We consider universal computability of the STRS with no additional rule schemes:

  Signature: 0     :: c
             cons  :: a -> b -> b
             div   :: c -> c -> c
             map   :: (a -> a) -> b -> b
             minus :: c -> c -> c
             nil   :: b
             p     :: c -> c
             s     :: c -> c

  Rules: map(F, nil) -> nil
         map(Z, cons(U, V)) -> cons(Z(U), map(Z, V))
         minus(W, 0) -> W
         minus(s(P), s(X1)) -> minus(p(s(P)), p(s(X1)))
         p(s(Y1)) -> Y1
         div(0, s(U1)) -> 0
         div(s(V1), s(W1)) -> s(div(minus(V1, W1), s(W1)))

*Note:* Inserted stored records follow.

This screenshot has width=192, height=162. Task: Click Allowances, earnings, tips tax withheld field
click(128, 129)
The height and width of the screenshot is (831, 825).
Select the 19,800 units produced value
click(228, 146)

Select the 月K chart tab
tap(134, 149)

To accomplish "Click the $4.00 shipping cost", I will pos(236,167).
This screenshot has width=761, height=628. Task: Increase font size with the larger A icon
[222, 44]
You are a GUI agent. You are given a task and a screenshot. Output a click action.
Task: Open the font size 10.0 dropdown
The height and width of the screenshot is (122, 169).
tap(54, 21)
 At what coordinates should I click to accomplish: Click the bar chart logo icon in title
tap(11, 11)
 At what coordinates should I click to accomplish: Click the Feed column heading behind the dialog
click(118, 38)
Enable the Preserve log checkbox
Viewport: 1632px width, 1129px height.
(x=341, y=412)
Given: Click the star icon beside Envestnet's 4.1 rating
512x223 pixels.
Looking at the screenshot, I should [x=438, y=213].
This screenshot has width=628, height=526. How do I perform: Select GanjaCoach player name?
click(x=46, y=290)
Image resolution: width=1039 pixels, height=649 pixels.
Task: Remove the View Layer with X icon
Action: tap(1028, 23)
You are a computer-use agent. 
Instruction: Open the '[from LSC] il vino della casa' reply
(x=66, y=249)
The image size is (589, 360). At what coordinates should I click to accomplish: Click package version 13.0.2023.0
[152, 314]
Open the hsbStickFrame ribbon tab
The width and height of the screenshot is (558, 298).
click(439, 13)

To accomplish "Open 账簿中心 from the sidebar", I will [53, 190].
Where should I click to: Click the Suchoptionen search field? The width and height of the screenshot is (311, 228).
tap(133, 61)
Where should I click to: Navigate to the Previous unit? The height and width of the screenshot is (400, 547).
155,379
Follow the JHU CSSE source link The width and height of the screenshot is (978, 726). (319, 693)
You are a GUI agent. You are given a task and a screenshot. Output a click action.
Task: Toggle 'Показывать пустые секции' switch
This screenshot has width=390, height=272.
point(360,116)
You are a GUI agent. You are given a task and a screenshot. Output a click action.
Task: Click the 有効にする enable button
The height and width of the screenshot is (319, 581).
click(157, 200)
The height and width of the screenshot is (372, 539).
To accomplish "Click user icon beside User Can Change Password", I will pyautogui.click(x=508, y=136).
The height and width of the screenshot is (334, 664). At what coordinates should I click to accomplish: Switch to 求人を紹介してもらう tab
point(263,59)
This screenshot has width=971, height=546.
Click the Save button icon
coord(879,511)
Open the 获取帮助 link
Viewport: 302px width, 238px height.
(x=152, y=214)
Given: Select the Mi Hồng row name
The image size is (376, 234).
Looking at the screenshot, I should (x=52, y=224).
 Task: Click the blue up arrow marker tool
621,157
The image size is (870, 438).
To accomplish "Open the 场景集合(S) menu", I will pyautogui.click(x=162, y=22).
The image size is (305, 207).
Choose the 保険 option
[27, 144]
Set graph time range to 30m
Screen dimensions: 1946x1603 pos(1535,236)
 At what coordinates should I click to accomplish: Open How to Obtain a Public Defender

The system is accessible function passing by a sort ordering that equates all sorts.

We start by computing the initial DP problem D1 = (P1, R UNION R_?, i, c), where:

  P1. (1) map#(Z, cons(U, V)) => map#(Z, V)
      (2) minus#(s(P), s(X1)) => p#(s(P))
      (3) minus#(s(P), s(X1)) => p#(s(X1))
      (4) minus#(s(P), s(X1)) => minus#(p(s(P)), p(s(X1)))
      (5) div#(s(V1), s(W1)) => minus#(V1, W1)
      (6) div#(s(V1), s(W1)) => div#(minus(V1, W1), s(W1))

***** We apply the Graph Processor on D1 = (P1, R UNION R_?, i, c).

We compute a graph approximation with the following edges:

  1: 1 
  2:
  3:
  4: 2 3 4 
  5: 2 3 4 
  6: 5 6 

There are 3 SCCs.

Processor output: { D2 = (P2, R UNION R_?, i, c) ; D3 = (P3, R UNION R_?, i, c) ; D4 = (P4, R UNION R_?, i, c) }, where:

  P2. (1) map#(Z, cons(U, V)) => map#(Z, V)

  P3. (1) minus#(s(P), s(X1)) => minus#(p(s(P)), p(s(X1)))

  P4. (1) div#(s(V1), s(W1)) => div#(minus(V1, W1), s(W1))

***** We apply the Subterm Criterion Processor on D2 = (P2, R UNION R_?, i, c).

We use the following projection function:

  nu(map#) = 2

We thus have:

  (1) cons(U, V) |>| V

All DPs are strictly oriented, and may be removed.  Hence, this DP problem is finite.

Processor output: { }.

***** No progress could be made on DP problem D3 = (P3, R UNION R_?, i, c).